De aan appellante toegekende WSW-indicatie biedt geen aanknopingspunten voor een ander oordeel. Volgens vaste rechtspraak (uitspraak van de Raad van 2 maart 2011, ECLI:NL:CRVB:2011:BP7599) komt in zaken als deze aan een besluit tot toelating tot de doelgroep van de WSW, mede gelet op het gegeven dat hierbij een ander toetsingskader wordt gehanteerd dan bij een Wet WIA-beoordeling, geen doorslaggevende betekenis toe. Dit neemt echter niet weg dat daaraan elke betekenis kan worden ontzegd. Nu de beperkingen die zijn gesteld in de WSW-indicatie in grote lijnen overeenkomen met de beperkingen in de FML, geeft de WSW-indicatie geen enkele aanleiding voor twijfel aan de medische grondslag van het bestreden besluit.
4.6.
In hoger beroep heeft appellante haar stelling dat de functie productiemedewerker industrie (SBC-code 111180) niet passend is vanwege een overschrijding op het onderdeel ‘duwen en trekken’, herhaald. Volgens de FML kan appellante ongeveer 10 kilo duwen of trekken. In deze functie wordt gedurende één uur per 1,5 week een kar van meer dan 15 kilo over een plavuizen vloer getrokken. Ter zake wordt overwogen dat, ook indien deze functie niet aan de schatting ten grondslag gelegd wordt, er voldoende passende voorbeeldfuncties zijn die het standpunt van het Uwv dat appellante minder dan 35% arbeidsongeschikt is kunnen dragen.
4.7.
Uit wat hiervoor is overwogen volgt dat het hoger beroep niet slaagt. De aangevallen uitspraak moet worden bevestigd.

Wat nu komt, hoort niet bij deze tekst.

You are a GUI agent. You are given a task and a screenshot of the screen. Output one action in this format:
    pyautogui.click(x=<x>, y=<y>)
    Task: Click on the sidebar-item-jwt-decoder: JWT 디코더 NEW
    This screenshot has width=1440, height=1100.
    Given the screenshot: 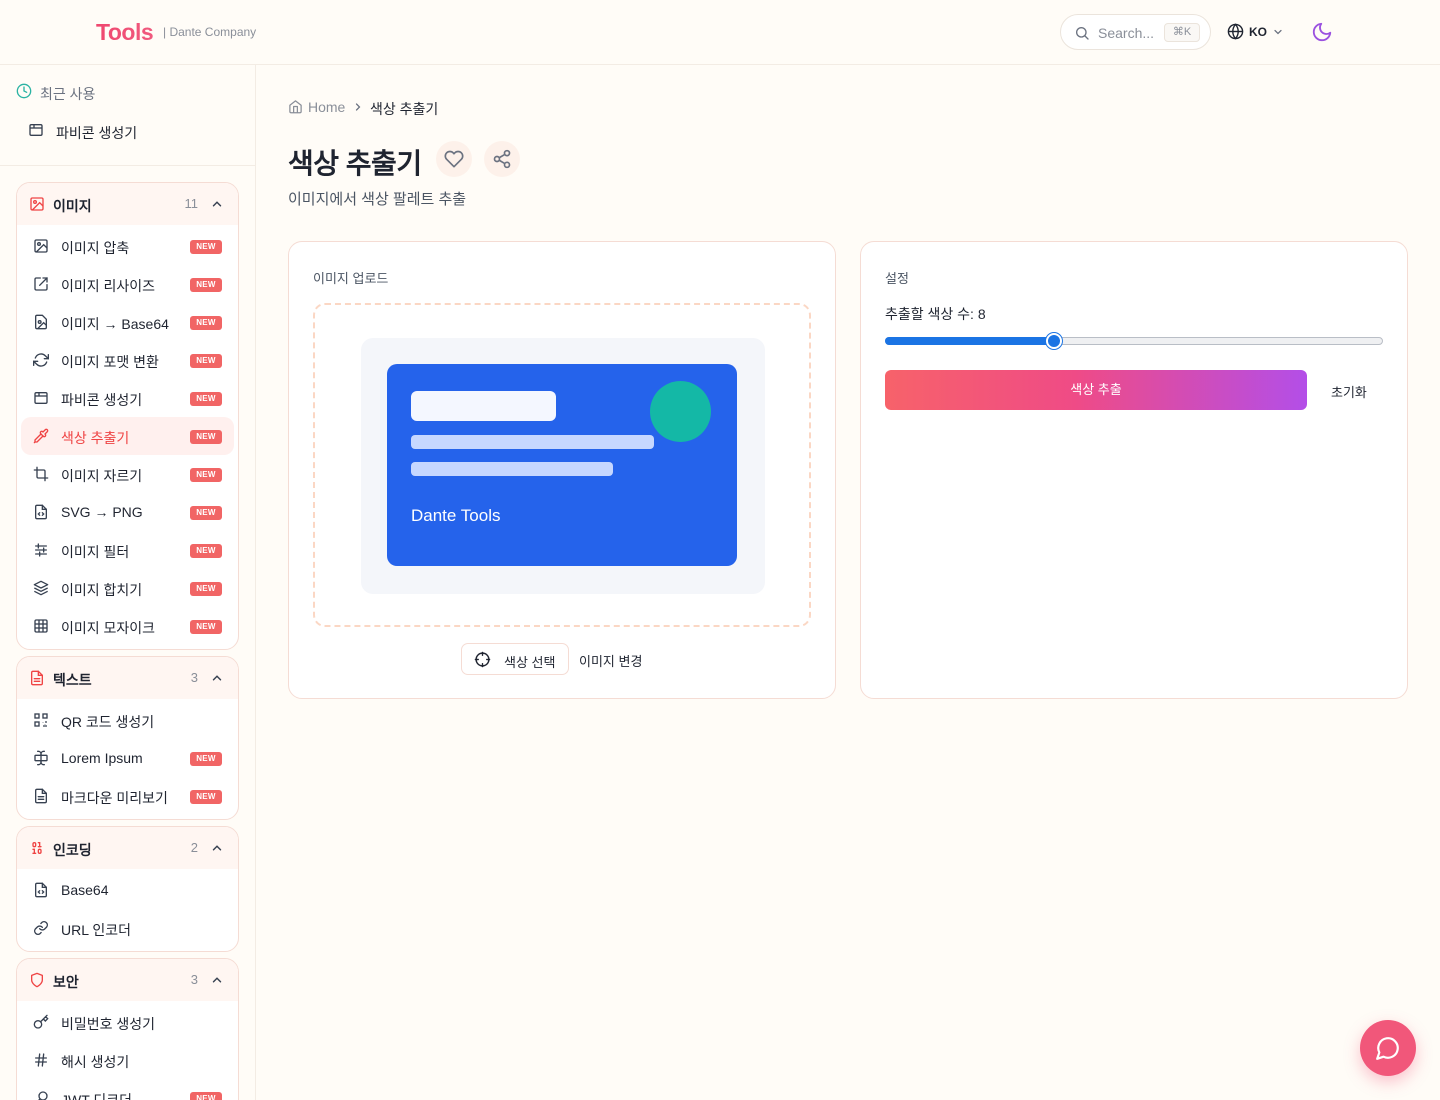 What is the action you would take?
    pyautogui.click(x=128, y=1090)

5. Voor een veroordeling in de proceskosten bestaat geen aanleiding.

BESLISSING

De Centrale Raad van Beroep bevestigt de aangevallen uitspraak.
Deze uitspraak is gedaan door I.M.J. Hilhorst-Hagen, in tegenwoordigheid van
P.B. van Onzenoort als griffier. De beslissing is uitgesproken in het openbaar op 20 maart 2019.